Let's Talk About Ceps
Taras told me he got in trouble the other day at a party or something when he was chatting to a girl from Belorussia and this guy from England. The English guy asked if Belorussia was actually part of Russia and Taras tactfully jumped in with "Not yet" - girl went mental saying if you come to Belorussia we gonna burn you down and then stormed out.
I really don't understand the relationship between Russia and Belarus. Is Belarus the closest thing Russia has to an actual ally, as such? Or would client, or even puppet, be closer to the mark?
 

vimothy

yurp
a surprisingly poor performance by vimothy (perhaps illustrating the difficulty of expanding gnomic one-line utterances into actual positions)

we went through all this realpolitik biz fairly thoroughly last year shortly after the initial invasion







if you go further back you can find me comparing current Russian objectives to objectives of prior Russian rulers


and so on

but just expounding on it in realpolitik terms 1) doesn't really say anything everyone doesn't already know 2) doesn't offer any solutions
but apparently this is something no one agrees with, irrespective of whether it offers solutions or not
 

vimothy

yurp
a surprisingly poor performance by vimothy (perhaps illustrating the difficulty of expanding gnomic one-line utterances into actual positions)

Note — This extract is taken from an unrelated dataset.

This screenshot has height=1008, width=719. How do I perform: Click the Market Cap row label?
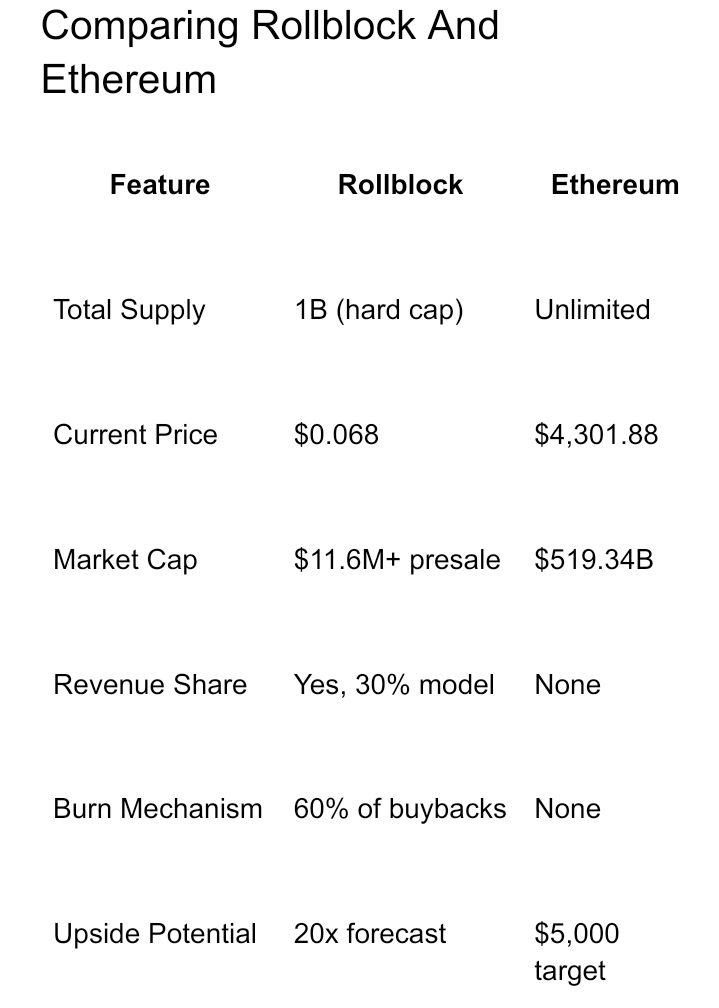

we went through all this realpolitik biz fairly thoroughly last year shortly after the initial invasion







if you go further back you can find me comparing current Russian objectives to objectives of prior Russian rulers


and so on

but just expounding on it in realpolitik terms 1) doesn't really say anything everyone doesn't already know 2) doesn't offer any solutions
the issue really is that the biden admin is one of the most hawkest ever. it's already at war with russia and it's threatening war with china. why is that?
 

vimothy

yurp
wrt war with nato, russia is doing pretty well. i.e., it hasn't been defeated. it's still a live concern. was the invasion a good idea? no, obviously not.
 

vimothy

yurp
@vimothy (if you haven't forsaken this thread for good): you've talked a lot about Russia's "rational self-interest" in this thread, and approvingly quoted people who are saying more or less the same thing. In all honesty, do you think Russia - or rather, the Russian state, or even just Putin himself, if you prefer - is stronger now than before the invasion? Or that NATO/'the West' is weaker, which in this zero-sum formulation amounts to the same thing?
both sides are substantially weaker. within russia, putin is probably stronger. which is fine.
 

IdleRich

IdleRich
the issue really is that the biden admin is one of the most hawkest ever. it's already at war with russia and it's threatening war with china. why is that?
I've no dog in this fight but that argument is very cheap. It's "at war" with Russia cos Russia invaded Ukraine during Biden's term and it has the same status with regard to China as it did under Trump.


Additionally I've got to say I'm surprised to hear that Biden is considering war with China cos I was under the distinct impression that he was a Chinese agent entirely under their control.